Sun was deputy chief of staff of Shenyang Military Region Air Force (2003–2006) and commander of the Dalian Forward Headquarters (2007). In June 2007 he was transferred to the Nanjing Military Region Air Force as deputy chief of staff. He became chief of staff of the Jinan Military Region Air Force in May 2009, and deputy commander in August 2011. In December 2012, he was promoted to commander of the Jinan Military Region Air Force and deputy commander of the Jinan MR. In February 2016, during Central Military Commission chairman Xi Jinping's military reform, Sun was appointed commander of the Eastern Theater Command Air Force and deputy commander of the newly established Eastern Theater Command.

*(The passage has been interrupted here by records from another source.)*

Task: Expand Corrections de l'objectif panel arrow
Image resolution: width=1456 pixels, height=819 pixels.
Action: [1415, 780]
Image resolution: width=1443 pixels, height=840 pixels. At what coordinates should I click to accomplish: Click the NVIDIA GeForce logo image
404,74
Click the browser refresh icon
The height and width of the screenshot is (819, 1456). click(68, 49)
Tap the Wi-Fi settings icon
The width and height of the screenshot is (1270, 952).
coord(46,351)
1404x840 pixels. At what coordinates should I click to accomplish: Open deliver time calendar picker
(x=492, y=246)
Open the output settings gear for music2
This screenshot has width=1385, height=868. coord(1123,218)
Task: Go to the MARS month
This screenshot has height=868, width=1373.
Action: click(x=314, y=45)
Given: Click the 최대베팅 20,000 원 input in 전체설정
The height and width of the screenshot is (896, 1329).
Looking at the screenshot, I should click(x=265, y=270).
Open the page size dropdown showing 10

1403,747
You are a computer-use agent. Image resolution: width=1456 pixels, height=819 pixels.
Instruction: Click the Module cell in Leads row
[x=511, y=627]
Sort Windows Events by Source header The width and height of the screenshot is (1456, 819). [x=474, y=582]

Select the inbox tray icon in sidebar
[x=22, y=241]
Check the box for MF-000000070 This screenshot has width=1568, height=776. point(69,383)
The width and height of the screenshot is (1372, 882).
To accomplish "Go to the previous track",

Sun attained the rank of major general in July 2005, and lieutenant general (zhong jiang) in July 2014. He is a member of the 12th National People's Congress.

==Book==
In 2003, Sun Herong and Yi Xiaoguang co-authored the highly acclaimed book The Stealth Aircraft: A Difficult Adversary (隐形飞机及其克星). The work proved popular with the PLAAF, then in the midst of examining high-tech warfare.